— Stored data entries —
▼

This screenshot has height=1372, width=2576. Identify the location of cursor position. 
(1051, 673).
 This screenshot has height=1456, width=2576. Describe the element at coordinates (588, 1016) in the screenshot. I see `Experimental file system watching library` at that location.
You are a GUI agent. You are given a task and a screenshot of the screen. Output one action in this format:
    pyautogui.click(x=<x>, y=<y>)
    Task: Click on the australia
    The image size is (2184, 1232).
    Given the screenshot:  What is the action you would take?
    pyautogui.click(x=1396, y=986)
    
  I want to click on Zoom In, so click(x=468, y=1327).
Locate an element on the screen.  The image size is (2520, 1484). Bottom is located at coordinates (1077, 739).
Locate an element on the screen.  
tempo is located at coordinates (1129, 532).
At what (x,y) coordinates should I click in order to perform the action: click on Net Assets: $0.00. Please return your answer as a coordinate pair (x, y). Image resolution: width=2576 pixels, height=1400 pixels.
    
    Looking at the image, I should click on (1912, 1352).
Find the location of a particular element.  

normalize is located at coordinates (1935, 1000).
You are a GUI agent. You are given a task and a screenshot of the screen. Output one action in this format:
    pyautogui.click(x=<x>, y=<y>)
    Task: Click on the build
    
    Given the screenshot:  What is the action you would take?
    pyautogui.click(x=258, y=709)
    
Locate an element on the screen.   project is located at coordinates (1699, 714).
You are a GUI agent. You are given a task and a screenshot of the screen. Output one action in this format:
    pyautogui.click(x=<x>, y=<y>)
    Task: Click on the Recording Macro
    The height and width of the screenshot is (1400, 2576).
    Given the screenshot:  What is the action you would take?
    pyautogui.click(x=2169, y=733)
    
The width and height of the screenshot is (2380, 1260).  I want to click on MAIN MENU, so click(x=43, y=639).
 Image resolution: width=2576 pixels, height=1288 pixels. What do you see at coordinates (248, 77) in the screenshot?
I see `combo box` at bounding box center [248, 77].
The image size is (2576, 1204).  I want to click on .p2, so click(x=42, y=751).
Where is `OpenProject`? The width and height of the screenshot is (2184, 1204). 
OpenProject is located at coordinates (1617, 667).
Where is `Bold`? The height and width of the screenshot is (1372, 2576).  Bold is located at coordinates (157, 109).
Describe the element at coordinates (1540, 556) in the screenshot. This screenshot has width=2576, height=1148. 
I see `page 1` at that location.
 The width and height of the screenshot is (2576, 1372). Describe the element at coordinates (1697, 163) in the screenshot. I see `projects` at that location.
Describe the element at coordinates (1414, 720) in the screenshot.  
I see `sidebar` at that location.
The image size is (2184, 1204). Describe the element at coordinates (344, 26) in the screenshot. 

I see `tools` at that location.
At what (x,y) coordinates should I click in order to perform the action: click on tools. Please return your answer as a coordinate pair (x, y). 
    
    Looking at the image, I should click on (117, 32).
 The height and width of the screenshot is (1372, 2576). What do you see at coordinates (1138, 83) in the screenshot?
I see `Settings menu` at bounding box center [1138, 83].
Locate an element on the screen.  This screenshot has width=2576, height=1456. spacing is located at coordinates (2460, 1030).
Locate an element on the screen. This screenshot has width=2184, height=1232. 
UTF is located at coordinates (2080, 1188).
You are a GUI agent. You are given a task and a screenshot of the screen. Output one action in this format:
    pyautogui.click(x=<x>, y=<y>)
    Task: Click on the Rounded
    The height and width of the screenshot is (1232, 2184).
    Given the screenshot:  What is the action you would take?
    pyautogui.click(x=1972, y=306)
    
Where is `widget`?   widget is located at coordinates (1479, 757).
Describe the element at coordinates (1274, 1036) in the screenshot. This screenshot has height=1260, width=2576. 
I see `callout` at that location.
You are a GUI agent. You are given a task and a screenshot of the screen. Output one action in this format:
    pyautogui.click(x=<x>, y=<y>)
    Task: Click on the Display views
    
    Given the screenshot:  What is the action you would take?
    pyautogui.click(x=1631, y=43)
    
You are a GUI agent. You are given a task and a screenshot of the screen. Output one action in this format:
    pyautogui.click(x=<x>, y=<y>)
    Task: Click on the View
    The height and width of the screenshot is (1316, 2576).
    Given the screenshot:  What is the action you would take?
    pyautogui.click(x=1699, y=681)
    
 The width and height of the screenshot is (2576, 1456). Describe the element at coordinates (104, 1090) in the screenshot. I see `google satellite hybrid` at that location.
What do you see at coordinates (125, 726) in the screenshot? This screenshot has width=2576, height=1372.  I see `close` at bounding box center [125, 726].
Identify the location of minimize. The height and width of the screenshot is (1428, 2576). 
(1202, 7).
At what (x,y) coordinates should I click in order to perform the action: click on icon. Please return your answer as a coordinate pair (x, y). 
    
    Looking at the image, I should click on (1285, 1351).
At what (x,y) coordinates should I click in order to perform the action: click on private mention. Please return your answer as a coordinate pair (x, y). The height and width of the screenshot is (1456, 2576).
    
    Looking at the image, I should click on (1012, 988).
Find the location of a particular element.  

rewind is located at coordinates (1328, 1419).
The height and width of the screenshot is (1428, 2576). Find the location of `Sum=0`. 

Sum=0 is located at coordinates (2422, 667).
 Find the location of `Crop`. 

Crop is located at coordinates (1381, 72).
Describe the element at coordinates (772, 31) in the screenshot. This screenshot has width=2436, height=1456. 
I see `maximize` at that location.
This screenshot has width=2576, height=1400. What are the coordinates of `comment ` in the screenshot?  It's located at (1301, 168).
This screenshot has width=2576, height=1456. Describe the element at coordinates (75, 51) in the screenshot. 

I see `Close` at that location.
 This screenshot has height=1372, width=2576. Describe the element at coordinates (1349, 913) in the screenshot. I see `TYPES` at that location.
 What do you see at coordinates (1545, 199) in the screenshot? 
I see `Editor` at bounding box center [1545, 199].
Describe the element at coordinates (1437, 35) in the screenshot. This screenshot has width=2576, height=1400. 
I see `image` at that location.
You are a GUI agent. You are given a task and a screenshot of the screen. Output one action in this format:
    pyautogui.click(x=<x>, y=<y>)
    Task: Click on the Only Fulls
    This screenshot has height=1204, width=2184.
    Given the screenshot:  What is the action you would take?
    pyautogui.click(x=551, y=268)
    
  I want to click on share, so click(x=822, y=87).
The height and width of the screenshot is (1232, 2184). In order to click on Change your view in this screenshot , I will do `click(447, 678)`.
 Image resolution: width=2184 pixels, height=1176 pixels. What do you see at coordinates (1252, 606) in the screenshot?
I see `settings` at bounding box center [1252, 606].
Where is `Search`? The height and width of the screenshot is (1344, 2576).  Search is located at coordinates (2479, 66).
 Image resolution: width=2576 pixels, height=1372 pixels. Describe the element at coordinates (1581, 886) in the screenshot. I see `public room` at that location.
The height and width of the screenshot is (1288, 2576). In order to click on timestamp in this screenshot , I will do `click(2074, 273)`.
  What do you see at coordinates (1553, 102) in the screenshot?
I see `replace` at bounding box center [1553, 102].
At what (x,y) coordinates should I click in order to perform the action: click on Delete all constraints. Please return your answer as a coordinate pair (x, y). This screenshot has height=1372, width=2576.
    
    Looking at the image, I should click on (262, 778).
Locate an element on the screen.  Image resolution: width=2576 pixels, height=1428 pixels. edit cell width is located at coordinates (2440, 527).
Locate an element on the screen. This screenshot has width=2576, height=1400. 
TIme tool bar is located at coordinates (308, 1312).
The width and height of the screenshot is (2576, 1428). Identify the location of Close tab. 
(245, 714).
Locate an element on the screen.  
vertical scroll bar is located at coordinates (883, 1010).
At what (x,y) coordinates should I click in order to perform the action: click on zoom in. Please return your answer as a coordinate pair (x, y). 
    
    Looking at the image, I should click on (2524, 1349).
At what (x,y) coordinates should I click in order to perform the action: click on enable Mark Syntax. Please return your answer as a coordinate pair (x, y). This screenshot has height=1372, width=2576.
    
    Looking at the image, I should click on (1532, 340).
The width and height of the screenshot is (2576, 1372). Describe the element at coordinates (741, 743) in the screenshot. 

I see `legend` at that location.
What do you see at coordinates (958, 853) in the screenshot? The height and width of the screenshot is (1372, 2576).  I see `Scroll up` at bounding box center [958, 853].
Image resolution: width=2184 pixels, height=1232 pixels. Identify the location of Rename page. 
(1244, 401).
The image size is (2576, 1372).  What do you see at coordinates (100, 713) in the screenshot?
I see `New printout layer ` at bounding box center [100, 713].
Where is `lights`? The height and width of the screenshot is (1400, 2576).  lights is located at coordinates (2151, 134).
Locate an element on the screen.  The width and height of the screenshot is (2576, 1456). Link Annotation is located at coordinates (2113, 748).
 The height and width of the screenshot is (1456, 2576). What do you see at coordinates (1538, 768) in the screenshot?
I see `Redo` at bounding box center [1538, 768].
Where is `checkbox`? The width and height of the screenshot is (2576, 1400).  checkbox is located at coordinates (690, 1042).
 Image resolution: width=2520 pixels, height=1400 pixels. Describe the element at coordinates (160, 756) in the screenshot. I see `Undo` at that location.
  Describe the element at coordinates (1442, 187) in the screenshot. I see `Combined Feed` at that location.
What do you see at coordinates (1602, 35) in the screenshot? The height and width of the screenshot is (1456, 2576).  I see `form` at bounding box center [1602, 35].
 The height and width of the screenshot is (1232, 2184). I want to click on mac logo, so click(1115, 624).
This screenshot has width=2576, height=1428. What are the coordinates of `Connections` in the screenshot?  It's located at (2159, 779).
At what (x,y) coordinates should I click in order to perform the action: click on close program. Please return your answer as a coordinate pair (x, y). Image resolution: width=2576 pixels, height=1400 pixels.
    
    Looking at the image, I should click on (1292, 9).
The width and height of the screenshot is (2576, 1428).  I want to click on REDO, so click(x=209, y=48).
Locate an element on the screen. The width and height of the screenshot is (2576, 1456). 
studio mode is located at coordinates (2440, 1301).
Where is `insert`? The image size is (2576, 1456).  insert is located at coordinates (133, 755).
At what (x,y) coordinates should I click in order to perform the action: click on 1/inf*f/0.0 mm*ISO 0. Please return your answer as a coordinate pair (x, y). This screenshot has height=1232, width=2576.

▲

— YOUR INSTRUCTIONS —
Swap "GUI agent" for "desktop helper" in everything from the start of the listing down to the line containing "I want to click on Zoom", leaving all else unchanged.

— SOLUTION TO THIS TASK —
This screenshot has height=1372, width=2576. Identify the location of cursor position. 
(1051, 673).
 This screenshot has height=1456, width=2576. Describe the element at coordinates (588, 1016) in the screenshot. I see `Experimental file system watching library` at that location.
You are a desktop helper. You are given a task and a screenshot of the screen. Output one action in this format:
    pyautogui.click(x=<x>, y=<y>)
    Task: Click on the australia
    The image size is (2184, 1232).
    Given the screenshot:  What is the action you would take?
    pyautogui.click(x=1396, y=986)
    
  I want to click on Zoom In, so click(x=468, y=1327).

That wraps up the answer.